[Collected data entries]
____
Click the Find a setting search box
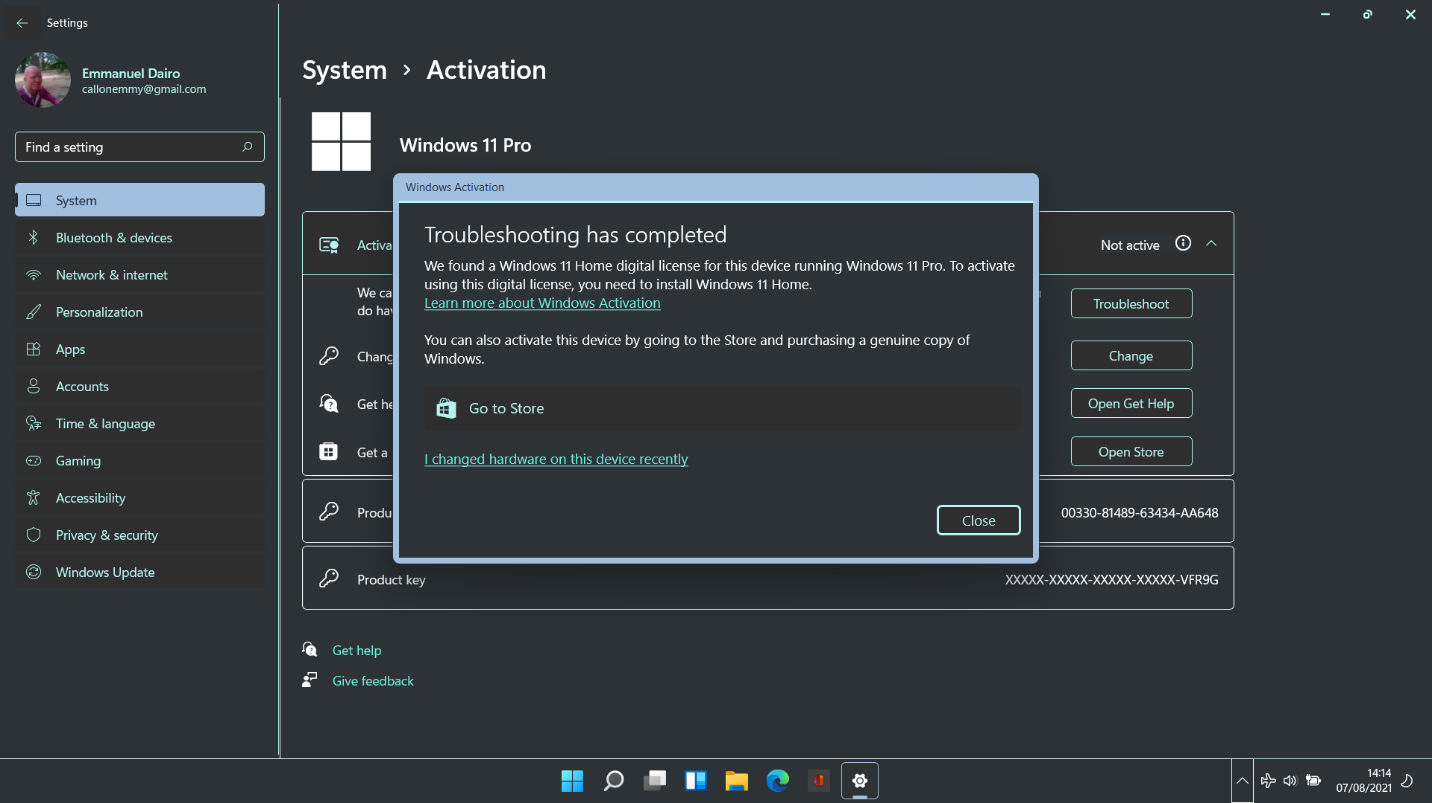The width and height of the screenshot is (1432, 803). [130, 147]
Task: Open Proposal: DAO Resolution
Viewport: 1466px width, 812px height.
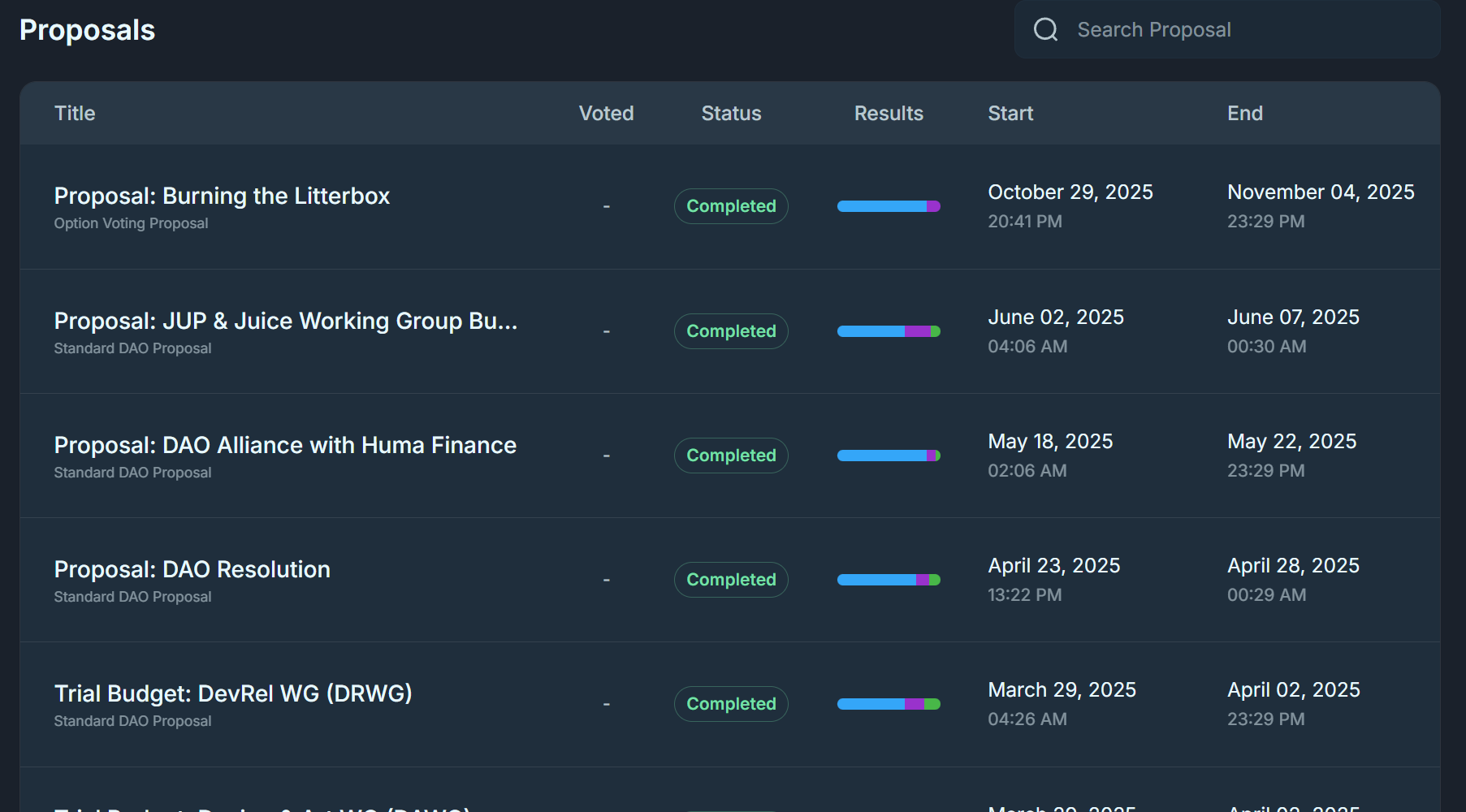Action: point(192,569)
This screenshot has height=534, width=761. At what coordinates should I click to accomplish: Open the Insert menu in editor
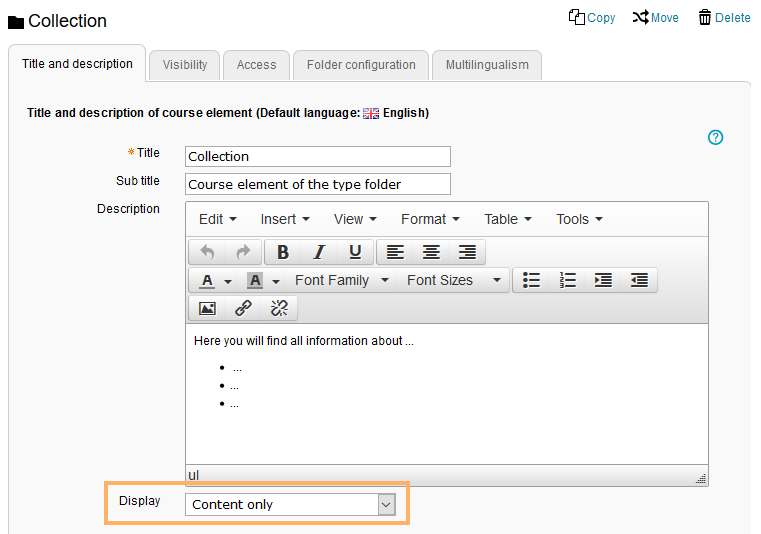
____
## Work to be completed
Take every record and copy it word for word, dropping the pictures.

## Exercise answer
Click the Find a setting search box
The width and height of the screenshot is (1432, 803). [130, 147]
Task: Open Proposal: DAO Resolution
Viewport: 1466px width, 812px height.
Action: point(192,569)
This screenshot has height=534, width=761. At what coordinates should I click to accomplish: Open the Insert menu in editor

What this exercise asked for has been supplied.